START Selected text
This post starts with a simple question — how would you tell if two neural networks learned the same thing? — and builds to a case where the standard answer is dangerously wrong.
How would you compare two networks?
Suppose you train two neural networks on the same task from different random initializations, and both get 99% accuracy. Did they learn the same thing?
You can't just compare the raw activation values. To see why, think about a simpler example. Imagine two spreadsheets tracking student performance. One has columns [math_score, reading_score]. The other has columns [total_score, score_difference]. Both contain the same information — you can convert between them with simple arithmetic — but the raw numbers look completely different. A student with (90, 80) in the first spreadsheet would be (170, 10) in the second.
Neural networks have the same problem. Two networks can represent identical information in different coordinate systems. Neuron 47 in network A might encode the same feature as neuron 183 in network B, or the same feature might be spread across dozens of neurons in a different combination. Comparing raw activation numbers is meaningless.
So what you want is a comparison that ignores these superficial coordinate differences and asks: is the underlying structure the same?
Rotation invariance seems like a good idea
Here's where the intuition starts. The relationship between those two spreadsheets is a rotation (plus scaling) — a change of coordinate system that preserves all the geometric relationships between data points. Students who were close together in [math, reading] space are still close together in [total, difference] space. The shape of the data cloud is the same; it's just been rotated.
A natural design choice: make your comparison metric rotation-invariant. If two networks organize their data the same way but in rotated coordinate systems, the metric should see them as identical. The coordinate system is arbitrary — what matters is the structure.
Centered Kernel Alignment (CKA) does exactly this. You feed both networks the same inputs, collect their internal activations, and CKA computes a score between 0 and 1. It's invariant to rotation and isotropic scaling. High CKA means "same structure, possibly in different coordinates." Low CKA means "genuinely different structure."
This sounds right. Two networks that learned the same features in different coordinate systems should count as similar. CKA is the most popular representation similarity metric in the field, used in hundreds of papers. The Platonic Representation Hypothesis uses high CKA as evidence that models converge toward a shared representation of reality.
But rotation invariance has a hidden assumption: it assumes the coordinate system is arbitrary. What if it isn't? What if the specific orientation of the representations — not just their shape — is where the computation lives?
The experiment
I wanted a setup where I could control everything. Same architecture, same data, same hyperparameters — the only thing that changes is the random seed used to initialize the weights.
I trained 40 small transformers on integer addition: the model sees 003+456= and has to produce 0459. Two sizes: a small one (10K parameters, 20 seeds) and a larger one (69K parameters, 20 seeds). Standard training — AdamW optimizer, cosine learning rate schedule, 50 epochs.
The small model sits right at the capacity edge, and that's the key to the experiment. Some random seeds produce models that learn addition perfectly (11/20 reach ≥99% accuracy — I'll call these "good" models). Other seeds produce models that never figure it out (5/20 stay below 20% — "bad" models). Same everything. Different random initialization. Some learn, some don't.
This gives us a natural test: can CKA tell which models actually learned addition?
END Selected text
The problem =
Continue the post on comparing neural networks from its final sentence. The material that comes next is separate from the post on comparing neural networks.
START Exercise data
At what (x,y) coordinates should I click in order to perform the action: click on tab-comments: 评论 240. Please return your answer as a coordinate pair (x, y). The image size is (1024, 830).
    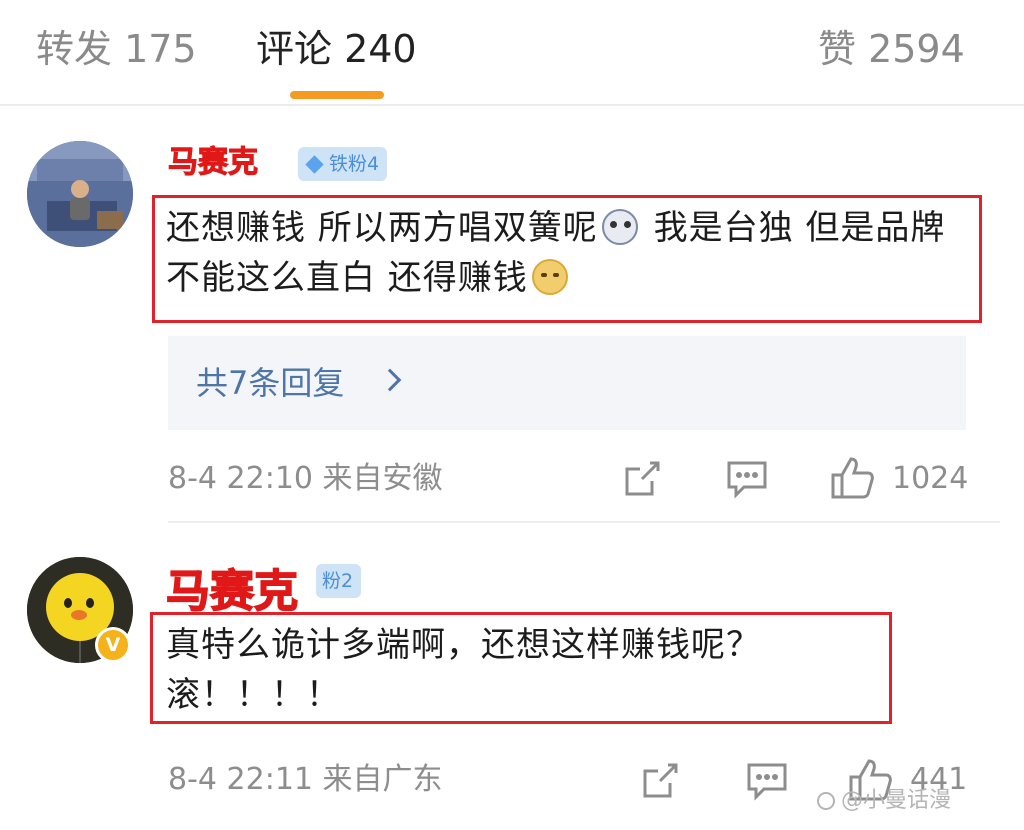
    Looking at the image, I should click on (336, 49).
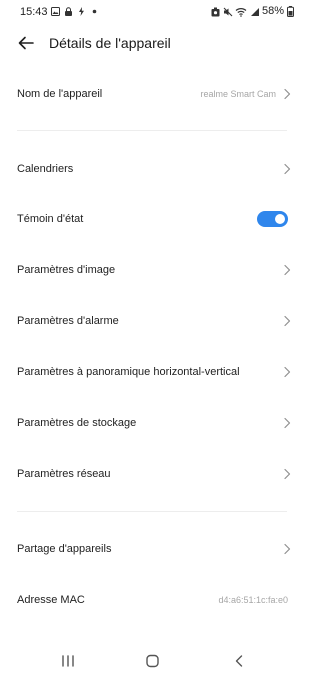 Image resolution: width=320 pixels, height=679 pixels. I want to click on status-bar: 15:43 58%, so click(153, 13).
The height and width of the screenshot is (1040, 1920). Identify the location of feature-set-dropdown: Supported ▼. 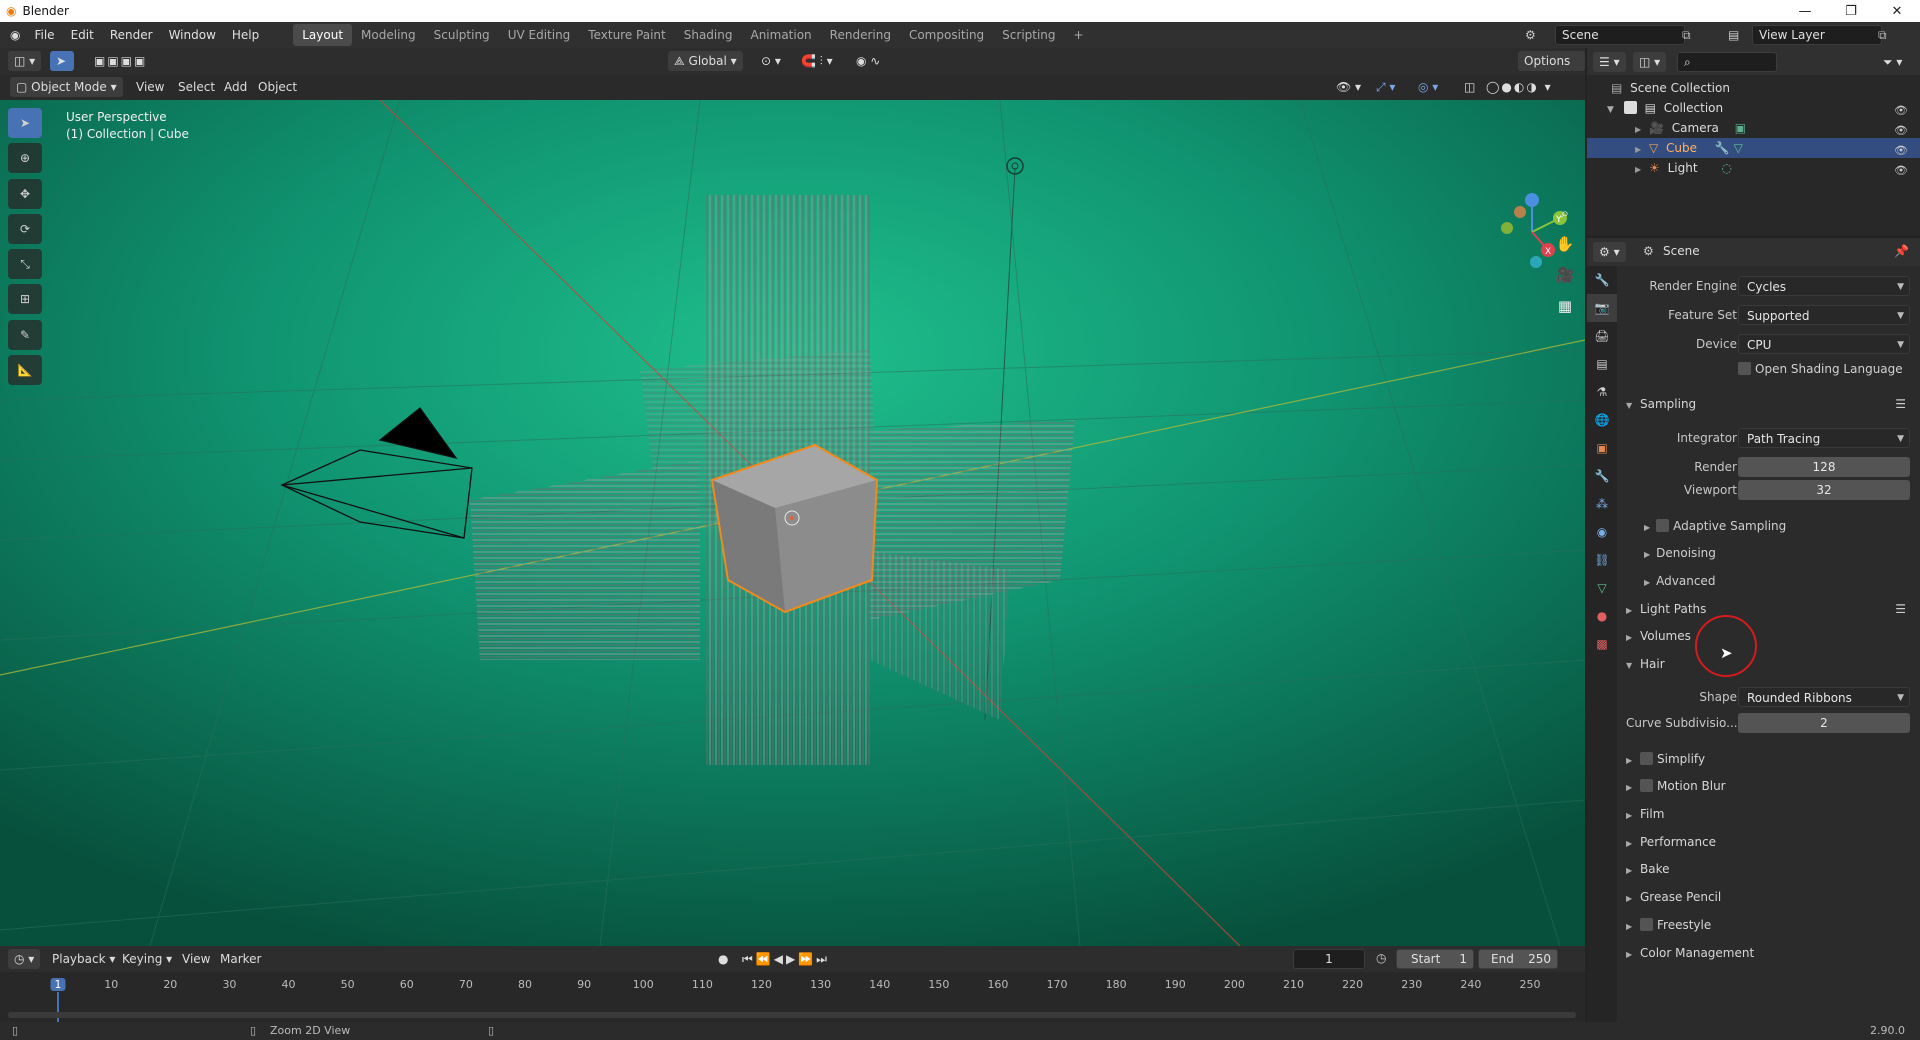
END Exercise data
Answer =
Three metrics, three contradictory answers
I measured the similarity between these models three different ways. The results are... uncomfortable.
| Metric | What it says | Value |
|---|---|---|
| CKA | "Nearly identical" | 0.97 |
| Probe transfer | "Completely incompatible" | $R^2 = -32$ |
| Weight transplant | "Completely incompatible" | 0% (all 20 configs) |
Let me unpack each of these.

CKA says they're the same. Good-good model pairs score CKA = 0.97. But here's the problem: good-bad pairs — a model that learned addition paired with one that didn't — also score 0.97. CKA literally cannot tell models that solve the task from models that fail.
Probes say they're different. A linear probe is a simple test: train a small linear model on one network's activations to predict the answer, then test it on another network's activations. If the probe transfers, both networks encode the answer the same way.
Within a single model, the probe works beautifully ($R^2 = 0.995$). Cross-model? $R^2 = -32$. That's not just bad — it's worse than predicting the mean every time. The probe's predictions are anti-correlated with reality.
Transplants say they're different. Take two models that both solve addition at 99%+ accuracy. Copy any subset of weights from one into the other — attention heads, MLP layers, embeddings, layer norms, any combination. I tested 20 different configurations across 5 model pairs. Every single partial transplant yields 0% accuracy. Copy everything and you get 100% back. There is no "addition module" you can move between models. The computation is distributed across all weights and co-adapted with everything else.
Why does this happen?
Remember the spreadsheet analogy? Rotation invariance works when the coordinate system is arbitrary — when rotating the data doesn't change what it means. But think about what happens if 90% of your spreadsheet's variance is in one column (say, "total score"), and the interesting stuff (who's good at math vs. reading) lives in the much smaller remaining variation. A rotation-invariant metric would be dominated by "total score" and barely notice the math/reading distinction. Two spreadsheets that agree on total score but completely disagree on math vs. reading would look "almost identical."
That's exactly what's happening here.
To see it, we need one concept: principal components (PCs). When you have high-dimensional data (like network activations), PCA finds the directions of greatest variation. PC1 is the direction capturing the most variance, PC2 captures the most remaining variance, and so on.

In my models, PC1 captures 90% of the activation variance. That's enormous — 90% of what's "happening" in the activation space is explained by a single direction. And what does that direction encode? The input structure. Roughly, how big $a + b$ is. Every model learns this — good or bad, capable or incapable. It's just reflecting what the input looks like. It's the "total score" column.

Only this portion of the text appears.